Oxford mourns loss of local student


photo courtesy of Elizabeth Hubbard

Crosses on the side of Old Sardis Road in memory of Walker Atkinson and his dog, Piper.

Kathleen Patton, Staff Writer

Students from both Oxford and Lafayette Schools as well as the Oxford community are mourning the loss of Lafayette Middle School student Walker Atkinson who was killed in a one-vehicle car accident on Sunday.

Between 6:30 and 7:00 p.m. on Sunday evening 14-year-old student Atkinson was killed driving towards Sardis when he ran off the road and crashed into a tree. The reason for him losing control of the car is still unknown, but is in the process of being looked into, according to The Oxford Eagle.

Atkinson, son of Doug and Brandall Atkinson, had just started 8th grade. To his classmates at Lafayette he was a symbol of happiness and made a smile appear on the faces of anyone who knew him. The youngest of four boys, Atkinson was always known to be right beside one of his brothers and looked up to them greatly.

“He was like everyone’s little brother,” Oxford High School sophomore Libby Bauer said.

Bauer who knew Atkinson through friends at Lafayette stated, “Even though he didn’t go to our school, he was still apart of our family. He was apart of our community and his death effects us all.”

Many students both at Lafayette and Oxford knew Atkinson as a true “country boy” who had an immense love for animals and farming, along with a passion for tractors. Even though he was not a student at Oxford High, he was still loved and known to many as an amazing, hilarious person who could make anyone smile with just one look. Elizabeth Hubbard, a junior at Lafayette High School, was friends with Atkinson and considered him to be a little brother. She too remarked on how kind he was and how he made everyone smile. According to Hubbard, Atkinson’s two favorite things were his dog, Piper, and tractors.
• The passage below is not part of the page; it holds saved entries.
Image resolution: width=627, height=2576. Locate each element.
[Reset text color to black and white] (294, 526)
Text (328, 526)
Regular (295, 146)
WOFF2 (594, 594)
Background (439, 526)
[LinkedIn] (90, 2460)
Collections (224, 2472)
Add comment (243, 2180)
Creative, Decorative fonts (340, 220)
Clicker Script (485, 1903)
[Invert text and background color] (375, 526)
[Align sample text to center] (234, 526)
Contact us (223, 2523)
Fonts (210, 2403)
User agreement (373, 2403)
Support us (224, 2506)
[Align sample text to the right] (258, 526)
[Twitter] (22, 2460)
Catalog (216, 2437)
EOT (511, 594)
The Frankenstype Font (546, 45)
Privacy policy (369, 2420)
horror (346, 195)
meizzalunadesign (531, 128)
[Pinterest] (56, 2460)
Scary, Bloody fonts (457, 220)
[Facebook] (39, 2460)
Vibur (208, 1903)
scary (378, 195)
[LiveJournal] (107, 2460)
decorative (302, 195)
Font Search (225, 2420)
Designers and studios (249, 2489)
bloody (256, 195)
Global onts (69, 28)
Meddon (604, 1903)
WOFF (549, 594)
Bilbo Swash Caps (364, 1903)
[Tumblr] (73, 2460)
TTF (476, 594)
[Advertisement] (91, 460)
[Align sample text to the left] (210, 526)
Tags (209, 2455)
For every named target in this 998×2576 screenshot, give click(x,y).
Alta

Gage Freeman, a 8th grader at Lafayette Middle School, was one of Atkinson’s best friends. The two were always getting into trouble and together, but Freeman remarked that Atkinson was always there for him.

“Anytime I needed someone, or something it was like I could pick up the phone and Walker was on the way. We were always in some kind of trouble together, but he always had my back,” Freeman said.

In memory of Atkinson and his kind persona, many students both at Oxford and Lafayette posted messages on social media relaying their sorrow for the family and telling stories of Atkinson and the joy that he brought and shared among many. Along with social media posts, some students from Lafayette, including one of his brothers, spent the night at the sight of the accident were two crosses were placed.

Atkinson’s dog, Piper, was also in the car with him when the accident occurred and as a result two crosses were placed on the side of the road. One commemorating Atkinson and the other commemorating his dog.

“His dog was his best friend. They were always together,” Hubbard said.

A visitation will be held to remember Atkinson today, August 31, from 4-7 P.M. at Waller Funeral Home.